Philippine Supreme Court Jurisprudence


Philippine Supreme Court Jurisprudence > Year 1975 > January 1975 Decisions > G.R. Nos. L-39516-17 January 28, 1975 - ROSARIO CASTILLO, ET AL. v. CELESTINO JUAN:




PHILIPPINE SUPREME COURT DECISIONS

SECOND DIVISION

[G.R. Nos. L-39516-17. January 28, 1975.]

ROSARIO CASTILLO and SONIA VILLASANTA, Petitioners, v. THE HONORABLE JUDGE CELESTINO JUAN, Respondent.

Castillo & Morales Law Offices, for Petitioners.

Respondent Judge in his own behalf.

SYNOPSIS


Petitioners were the offended parties in two rape cases pending trial before respondent judge. On two separate instances, respondent Judge conferred with them in his chambers and informed them that their cases were weak, the accused would likely be acquitted, and that a settlement would be to their advantage. The conferences took place even before petitioners had finished presenting their evidence. Petitioners thereafter instituted the present certiorari proceedings against respondent Judge to restrain him from continuing with the trial of their cases on the ground that his actuations showed lack of impartiality. In answer, respondent Judge alleged that he did the act complained of prompted by the best of motives, "as an act of charity" and as a "clear attempt to humanize justice."cralaw virtua1aw library

Petition granted; respondent Judge ordered to desist from further conducting trial of the two cases.


SYLLABUS


1. CONSTITUTIONAL LAW; BILL OF RIGHTS; DUE PROCESS OF LAW; HEARING BEFORE AN IMPARTIAL JUDGE. — In every litigation, especially in criminal cases, the manner and attitude of the trial judge are crucial to everyone concerned, the offended party, no less than the accused. The judge should not indulge or even give the appearance of catering to the at-times human failing of yielding to first impressions. He must refrain from reaching hasty conclusions or prejudging matters, and keep himself away from the suspicion of reacting to feelings rather than to facts, of being imprisoned in the net of his own sympathies and predilections.
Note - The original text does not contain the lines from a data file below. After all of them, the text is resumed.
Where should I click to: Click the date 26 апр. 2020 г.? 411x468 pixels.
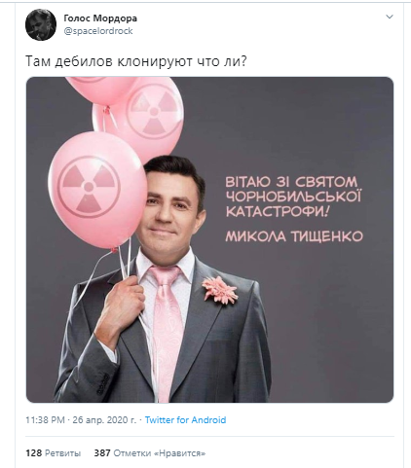pos(104,420)
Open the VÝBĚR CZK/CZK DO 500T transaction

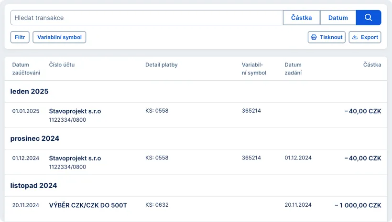coord(88,205)
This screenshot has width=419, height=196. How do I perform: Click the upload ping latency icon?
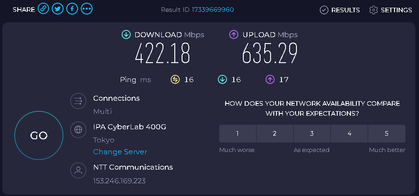pyautogui.click(x=270, y=79)
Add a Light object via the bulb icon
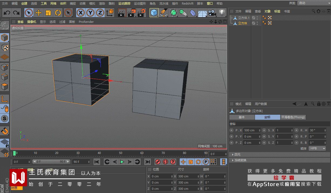This screenshot has height=193, width=331. point(222,13)
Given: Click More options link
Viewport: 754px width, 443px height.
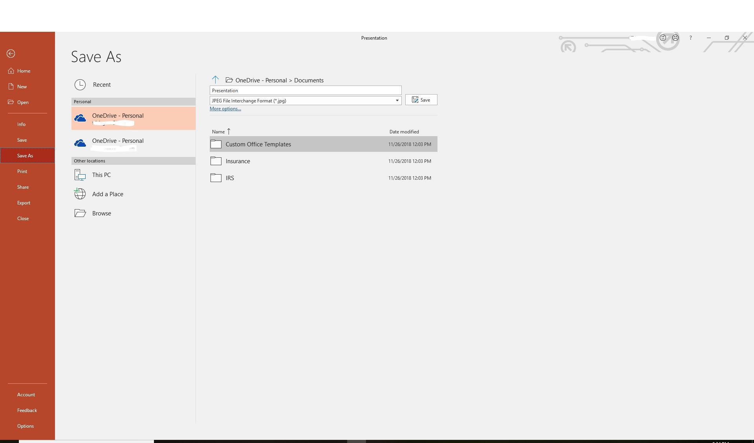Looking at the screenshot, I should pos(225,109).
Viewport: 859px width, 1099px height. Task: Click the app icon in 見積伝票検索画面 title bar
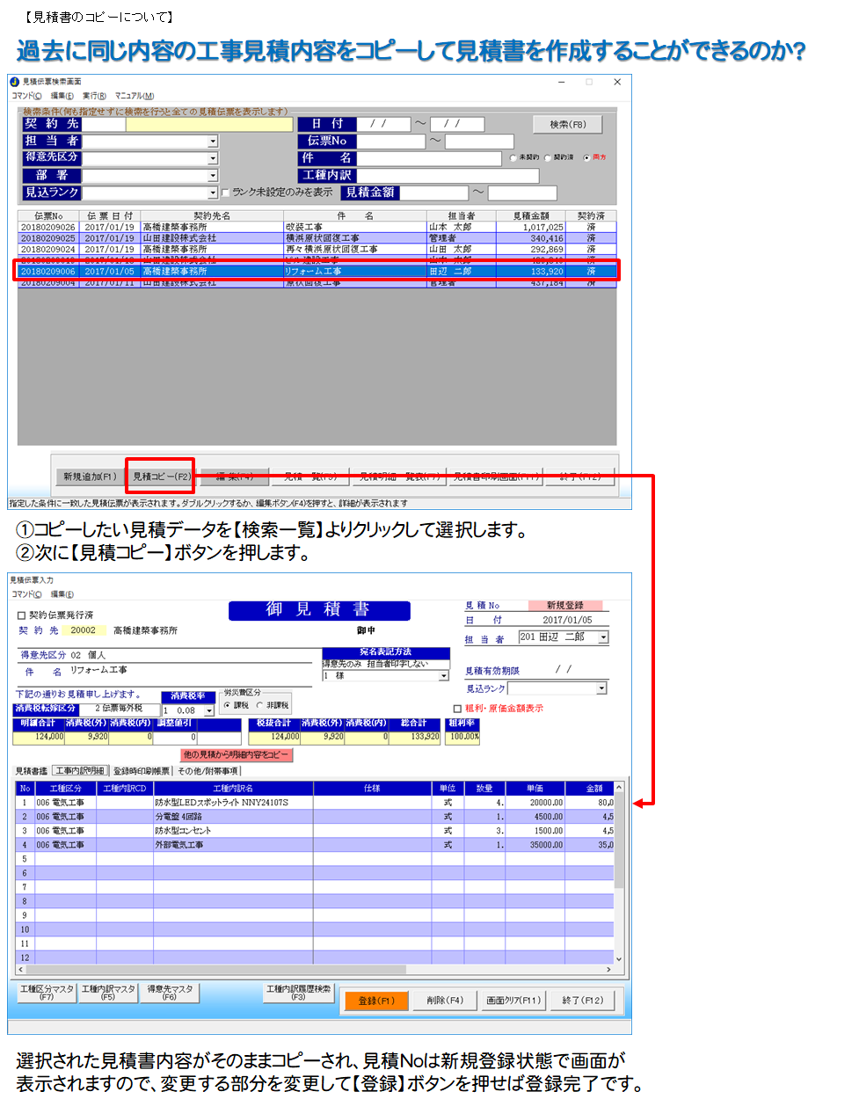15,82
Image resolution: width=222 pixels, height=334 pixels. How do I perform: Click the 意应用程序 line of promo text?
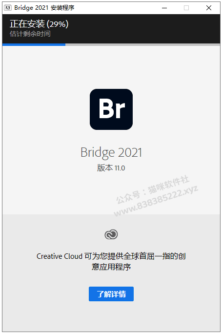point(111,267)
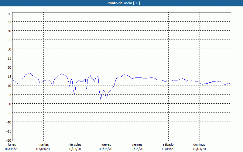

He must manifest to the parties as well as to the public that he hears both side with patience and understanding to avoid reaching an unjust decision. Although it is not necessary that he should possess marked proficiency in law, it is essential that he holds the balance true. Similarly, he should avoid any conduct that casts doubt on his impartiality. The whole of this is not merely a matter of judicial ethics. It is impressed with constitutional significance. As set, forth in Mateo Jr. v. Villaluz (L-34756, March 31, 1973) "It is now beyond dispute that due process cannot be satisfied in the absence of the decree of objectivity on the part of a judge sufficient to reassure litigants of his being fair and being just . . . ."cralaw virtua1aw library

2. ID.; ID.; ID.; DISQUALIFICATION OF JUDGES UNDER RULES OF COURT IN LINE WITH DUE PROCESS REQUIREMENT. — In line with the due process requirement, the Rules of Court provides for disqualification of judges on grounds other than their pecuniary interest, relationship, previous connection, or his having presided in an inferior court when his ruling or decision is the subject of review. The 1964 amendment contains this additional paragraph: "A judge may, in the exercise of his sound discretion, disqualify himself from sitting in a case, for just or valid reason other than those mentioned above." Moreover, where the judge cannot discern for himself his inability to meet the test of neutrality, the Supreme Court has seen to it that he should disqualify himself.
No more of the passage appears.